#### Exercise prompt
Only the lines containing "will" belong in the answer; find them in the material below.

•••••

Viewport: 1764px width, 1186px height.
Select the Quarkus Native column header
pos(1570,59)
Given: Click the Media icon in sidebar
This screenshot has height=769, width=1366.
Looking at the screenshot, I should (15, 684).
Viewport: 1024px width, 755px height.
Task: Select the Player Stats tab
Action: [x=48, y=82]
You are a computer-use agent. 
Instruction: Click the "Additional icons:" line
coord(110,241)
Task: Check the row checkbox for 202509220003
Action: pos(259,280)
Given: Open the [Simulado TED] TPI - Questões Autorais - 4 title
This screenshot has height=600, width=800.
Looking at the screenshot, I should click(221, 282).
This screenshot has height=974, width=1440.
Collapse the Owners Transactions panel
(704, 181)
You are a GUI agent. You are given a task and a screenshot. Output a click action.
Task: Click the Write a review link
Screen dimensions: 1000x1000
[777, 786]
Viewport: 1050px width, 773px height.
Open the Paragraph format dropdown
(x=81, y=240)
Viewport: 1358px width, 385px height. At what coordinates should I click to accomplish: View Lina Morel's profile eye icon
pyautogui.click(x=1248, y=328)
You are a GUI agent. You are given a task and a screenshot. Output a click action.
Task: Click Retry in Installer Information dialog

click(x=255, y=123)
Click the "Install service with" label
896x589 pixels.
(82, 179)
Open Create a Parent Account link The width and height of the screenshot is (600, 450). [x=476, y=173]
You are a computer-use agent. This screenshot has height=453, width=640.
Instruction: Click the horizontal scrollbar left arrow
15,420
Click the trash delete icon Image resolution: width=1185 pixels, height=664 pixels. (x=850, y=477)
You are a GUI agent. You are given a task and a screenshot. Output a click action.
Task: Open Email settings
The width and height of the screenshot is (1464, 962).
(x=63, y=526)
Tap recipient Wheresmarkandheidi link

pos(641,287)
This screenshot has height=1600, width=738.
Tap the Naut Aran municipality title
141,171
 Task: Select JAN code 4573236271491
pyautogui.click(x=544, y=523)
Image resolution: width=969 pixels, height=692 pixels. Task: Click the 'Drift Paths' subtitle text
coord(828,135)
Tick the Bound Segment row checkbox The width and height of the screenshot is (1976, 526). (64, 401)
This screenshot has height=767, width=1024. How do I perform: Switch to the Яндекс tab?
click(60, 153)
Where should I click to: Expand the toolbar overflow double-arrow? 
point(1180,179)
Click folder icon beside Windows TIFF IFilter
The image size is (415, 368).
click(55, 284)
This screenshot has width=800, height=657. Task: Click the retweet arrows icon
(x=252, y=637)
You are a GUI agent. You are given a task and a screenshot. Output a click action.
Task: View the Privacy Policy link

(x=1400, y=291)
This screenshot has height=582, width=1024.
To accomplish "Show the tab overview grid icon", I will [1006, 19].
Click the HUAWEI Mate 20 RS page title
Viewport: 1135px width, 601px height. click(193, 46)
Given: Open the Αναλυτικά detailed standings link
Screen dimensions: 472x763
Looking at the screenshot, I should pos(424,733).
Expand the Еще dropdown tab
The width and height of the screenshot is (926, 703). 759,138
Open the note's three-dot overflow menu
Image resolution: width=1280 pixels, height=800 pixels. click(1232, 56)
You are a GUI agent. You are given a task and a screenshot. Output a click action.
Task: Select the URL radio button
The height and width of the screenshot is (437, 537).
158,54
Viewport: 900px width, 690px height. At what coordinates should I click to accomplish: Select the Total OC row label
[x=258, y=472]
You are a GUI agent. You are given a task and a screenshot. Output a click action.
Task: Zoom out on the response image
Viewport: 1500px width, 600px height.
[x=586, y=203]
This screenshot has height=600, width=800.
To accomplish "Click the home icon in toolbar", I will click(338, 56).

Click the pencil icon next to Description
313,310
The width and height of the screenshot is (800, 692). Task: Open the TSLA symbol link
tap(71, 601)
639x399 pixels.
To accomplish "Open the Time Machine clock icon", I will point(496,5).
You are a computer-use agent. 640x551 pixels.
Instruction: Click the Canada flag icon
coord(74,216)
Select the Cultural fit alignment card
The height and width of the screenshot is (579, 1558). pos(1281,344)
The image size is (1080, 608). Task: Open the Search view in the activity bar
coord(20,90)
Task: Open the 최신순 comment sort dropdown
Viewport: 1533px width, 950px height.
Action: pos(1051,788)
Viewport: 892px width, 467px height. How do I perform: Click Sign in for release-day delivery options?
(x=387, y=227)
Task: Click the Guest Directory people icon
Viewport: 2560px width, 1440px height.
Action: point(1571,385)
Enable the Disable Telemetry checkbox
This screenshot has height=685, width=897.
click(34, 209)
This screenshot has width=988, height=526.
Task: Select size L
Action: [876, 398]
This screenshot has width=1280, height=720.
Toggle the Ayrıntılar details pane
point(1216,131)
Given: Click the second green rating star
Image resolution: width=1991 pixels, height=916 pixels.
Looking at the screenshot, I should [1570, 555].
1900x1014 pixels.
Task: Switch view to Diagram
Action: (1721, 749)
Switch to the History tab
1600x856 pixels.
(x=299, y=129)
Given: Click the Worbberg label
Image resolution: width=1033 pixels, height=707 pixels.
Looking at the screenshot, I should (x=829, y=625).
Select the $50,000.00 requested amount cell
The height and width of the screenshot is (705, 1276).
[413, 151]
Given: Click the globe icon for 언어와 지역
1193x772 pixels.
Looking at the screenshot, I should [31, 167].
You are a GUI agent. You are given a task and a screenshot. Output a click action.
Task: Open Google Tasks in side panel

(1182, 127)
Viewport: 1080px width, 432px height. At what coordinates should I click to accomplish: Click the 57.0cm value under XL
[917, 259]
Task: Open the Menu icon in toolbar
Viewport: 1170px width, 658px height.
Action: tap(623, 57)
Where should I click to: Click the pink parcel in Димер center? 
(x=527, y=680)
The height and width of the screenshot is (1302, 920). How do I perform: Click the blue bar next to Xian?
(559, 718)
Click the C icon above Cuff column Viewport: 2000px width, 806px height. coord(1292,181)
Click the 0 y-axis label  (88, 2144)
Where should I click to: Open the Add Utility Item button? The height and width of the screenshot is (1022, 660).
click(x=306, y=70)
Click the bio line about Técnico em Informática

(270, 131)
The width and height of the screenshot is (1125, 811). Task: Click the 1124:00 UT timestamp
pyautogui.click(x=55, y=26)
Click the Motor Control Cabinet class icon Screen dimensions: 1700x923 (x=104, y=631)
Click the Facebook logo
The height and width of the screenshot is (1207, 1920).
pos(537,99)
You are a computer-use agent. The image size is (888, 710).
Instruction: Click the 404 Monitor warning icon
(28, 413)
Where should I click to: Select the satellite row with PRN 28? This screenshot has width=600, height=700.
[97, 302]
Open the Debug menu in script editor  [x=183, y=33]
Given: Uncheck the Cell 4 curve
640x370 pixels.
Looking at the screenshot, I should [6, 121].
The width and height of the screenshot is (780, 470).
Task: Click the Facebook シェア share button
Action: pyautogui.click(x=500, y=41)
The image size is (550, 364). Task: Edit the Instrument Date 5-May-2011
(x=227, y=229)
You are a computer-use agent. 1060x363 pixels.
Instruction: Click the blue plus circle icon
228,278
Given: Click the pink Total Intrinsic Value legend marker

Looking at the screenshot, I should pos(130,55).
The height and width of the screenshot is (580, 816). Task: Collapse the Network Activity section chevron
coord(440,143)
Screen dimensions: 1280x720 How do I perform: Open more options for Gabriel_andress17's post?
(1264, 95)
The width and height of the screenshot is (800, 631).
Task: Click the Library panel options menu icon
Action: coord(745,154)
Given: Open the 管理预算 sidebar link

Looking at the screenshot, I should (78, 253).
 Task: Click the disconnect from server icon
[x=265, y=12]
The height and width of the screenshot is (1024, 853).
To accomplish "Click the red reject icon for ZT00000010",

•••••

#### Solution to the exercise
To accomplish "Show the tab overview grid icon", I will [1006, 19].
To accomplish "Click the home icon in toolbar", I will click(338, 56).
To accomplish "Open the Time Machine clock icon", I will point(496,5).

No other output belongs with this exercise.